Wall Street capped a wobbly day of trading with a broad slide for stocks Friday, after a weak jobs report raised questions about the Federal Reserve's timeline to pare back its immense support for markets. The S&P 500 fell 0.2% after wavering between small gains and losses for much of the day. The modest drop snapped a three-day winning streak for the benchmark index, the AP reports. Even so, it managed a 0.8% gain for the week, less than half of the index's loss last week.
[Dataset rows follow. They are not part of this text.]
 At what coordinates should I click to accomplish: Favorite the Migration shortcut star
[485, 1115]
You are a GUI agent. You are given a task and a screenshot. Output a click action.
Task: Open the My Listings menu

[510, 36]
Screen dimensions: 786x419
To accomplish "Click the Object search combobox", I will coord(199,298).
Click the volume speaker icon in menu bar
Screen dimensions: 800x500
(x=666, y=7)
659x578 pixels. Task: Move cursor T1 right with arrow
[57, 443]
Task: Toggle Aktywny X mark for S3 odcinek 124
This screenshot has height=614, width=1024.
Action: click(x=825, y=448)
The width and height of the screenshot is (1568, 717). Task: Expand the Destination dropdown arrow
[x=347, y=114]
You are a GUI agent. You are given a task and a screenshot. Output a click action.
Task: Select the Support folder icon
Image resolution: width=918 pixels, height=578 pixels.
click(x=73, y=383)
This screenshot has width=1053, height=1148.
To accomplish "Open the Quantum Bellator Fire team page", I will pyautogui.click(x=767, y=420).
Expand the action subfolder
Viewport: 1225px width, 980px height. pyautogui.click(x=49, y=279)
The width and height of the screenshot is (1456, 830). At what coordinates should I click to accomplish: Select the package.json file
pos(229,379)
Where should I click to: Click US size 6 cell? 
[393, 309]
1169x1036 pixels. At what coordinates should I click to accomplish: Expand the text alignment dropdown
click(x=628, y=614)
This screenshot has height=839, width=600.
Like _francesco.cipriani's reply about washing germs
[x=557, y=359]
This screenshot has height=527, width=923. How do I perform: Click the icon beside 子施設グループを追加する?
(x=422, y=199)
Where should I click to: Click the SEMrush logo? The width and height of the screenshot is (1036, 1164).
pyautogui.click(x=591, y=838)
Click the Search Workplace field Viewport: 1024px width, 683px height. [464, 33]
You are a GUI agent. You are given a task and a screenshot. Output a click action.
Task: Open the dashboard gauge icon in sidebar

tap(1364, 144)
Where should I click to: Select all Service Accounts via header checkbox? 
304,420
The Dow Jones Industrial Average fell 8.69 points, or less than 0.1%, to 34,746.25, while the Nasdaq composite slid 74.48 points, or 0.5%, to 14,579.54.
Wall Street reacted with uncertainty and disappointment to the highly anticipated September jobs report. US stocks moved up and down throughout the day, as did Treasury yields. The yield on the 10-year Treasury climbed to 1.60% from 1.57% late Thursday after initially dropping to 1.56% immediately following the jobs report’s release. Small company stocks fell more than the broader market. The Russell 2000 index dropped 17 points, or 0.8%, to 2,233.09. Much of Wall Street assumed the job market had improved enough for the Fed to soon begin paring back its monthly purchases of bonds meant to hold down longer-term interest rates.
Investors had also pegged the central bank to begin lifting short-term interest rates late next year. Current super-low interest rates have been a main force driving stocks to record heights. But Friday’s jobs report showed that employers added just 194,000 jobs last month, well short of the 479,000 that economists expected. Many investors still expect the Fed to stick to its timetable, but the numbers were weak enough to at least raise questions about whether it may wait longer to taper its bond purchases or to eventually raise short-term rates. "The miss on jobs isn’t pretty—there’s no way around it,” said Mike Loewengart of E-Trade Financial, in a statement. "And many may believe it will cause the Fed pause in terms of their tapering strategy."